Ideally I should be able to find a balance, to give the readers what they want while not divulging too much of myself and most importantly to do my job in a consistent and orderly fashion. But ideally I would be able to get through the day without immobilizing anxiety and random spurts of unstoppable tears. I’d be able to be a better and more reliable intern during this Autostraddle revolution (we ARE taking over the world, if you haven’t noticed) while also being able to keep up with my relatively simple academic schedule. But then life gets in the way.

Oh College Girls…

I waited two months to introduce to Lesbianage the fact that I had met someone. Two months seemed safe. Things appeared to be going well. And then they weren’t. All of the sudden my relationship existed on the internet but did not exist in real life. This could explain our never-ending love for the internet.

I’m not a huge fan of talking about my own romantic relationships, save for angry post-break up ranting to anyone who is willing to listen. So to describe the state of mind that my relatively recent loss put me in for about a week and a half…well let’s just say I listened to a lot of Leonard Cohen and angry women who probably played Lilith-Fair circa 1997. Not because I felt like I would never be in a relationship again but because I lost the comfort of always having someone to count on, to be there when I needed to talk, or when I just needed someone to have lunch with. I’m back to square one. I have to attempt to actively make friends again and it’s incredibly scary.

Gays in the Woods!

The weekend before my happened-way-too-fast relationship ended just as quickly as it began, I spent two nights away from Manhattan with a bunch of gays in a cabin. I am not making that up!

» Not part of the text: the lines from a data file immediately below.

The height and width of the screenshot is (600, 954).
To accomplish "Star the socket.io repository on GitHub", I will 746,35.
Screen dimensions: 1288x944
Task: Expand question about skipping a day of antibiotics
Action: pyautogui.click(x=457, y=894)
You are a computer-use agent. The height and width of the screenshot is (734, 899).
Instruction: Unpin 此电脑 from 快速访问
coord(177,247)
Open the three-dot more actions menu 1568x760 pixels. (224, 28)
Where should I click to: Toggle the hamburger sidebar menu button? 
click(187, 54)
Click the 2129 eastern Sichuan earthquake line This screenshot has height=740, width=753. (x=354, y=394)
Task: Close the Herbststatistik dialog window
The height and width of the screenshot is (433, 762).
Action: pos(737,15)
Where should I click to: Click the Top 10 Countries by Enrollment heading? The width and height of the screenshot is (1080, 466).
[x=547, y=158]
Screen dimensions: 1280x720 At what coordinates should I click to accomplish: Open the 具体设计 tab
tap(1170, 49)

I didn’t think I’d be so into the touchy-feely emotional Oprah-like feel of the event (even though I knew for sure that I wanted to go—that I HAD to go) but by the end of the first day I felt surrounded by so much love that I knew I never wanted to leave.

It is nearly impossible to put into words what a weekend like that felt like. No man-made system of language can do justice to what I got out of that experience. So I urge all of you college students—bring up the idea of an LGBTQ retreat to your gay groups on campus and if your school already offers a retreat or an event with a similar idea—go to it. It is 100% worth it and will be one of the best experiences of your life.


So That’s How You Make Friends…

After nearly four months in college I am finally figuring out how to make friends. The process is strangely simple. Apparently you get someone’s number, then you text them and ask them to get coffee with you, and then magically you sort of have a friend! Who knew? The only time I remember ever actively making a friend was in first grade when a new girl entered our class and I went up to her during reading time and said “Hi, I’m Lily. We should be best friends”. (Side note #1: I was reading the autobiography of the figure skater Tara Lipinski at the time. The book mainly included lots of pictures of half naked female figure skaters. It starts young…)

But ever since I achieved that one brave social moment at the age of five I have been unable to figure out how to recreate that friend making moment. I began to count on other people and their ability to see me as a cool person who was worth trying to make their friend. Recently, when on the phone with my mother, she warned me of the consequences that this friendship making habit produces. She has struggled with a similar problem in her life—she assumed people would simply flock to her and therefore would not have to put any effort into the friendship making process. The issue is that both my mother and I look like bitches and our social anxiety is often confused with coldness or the idea that we think we are better than everyone else. Of course it is the opposite that is true.  So the next time you run into me or my mother, know that we are not being cold…we are just really scared of you!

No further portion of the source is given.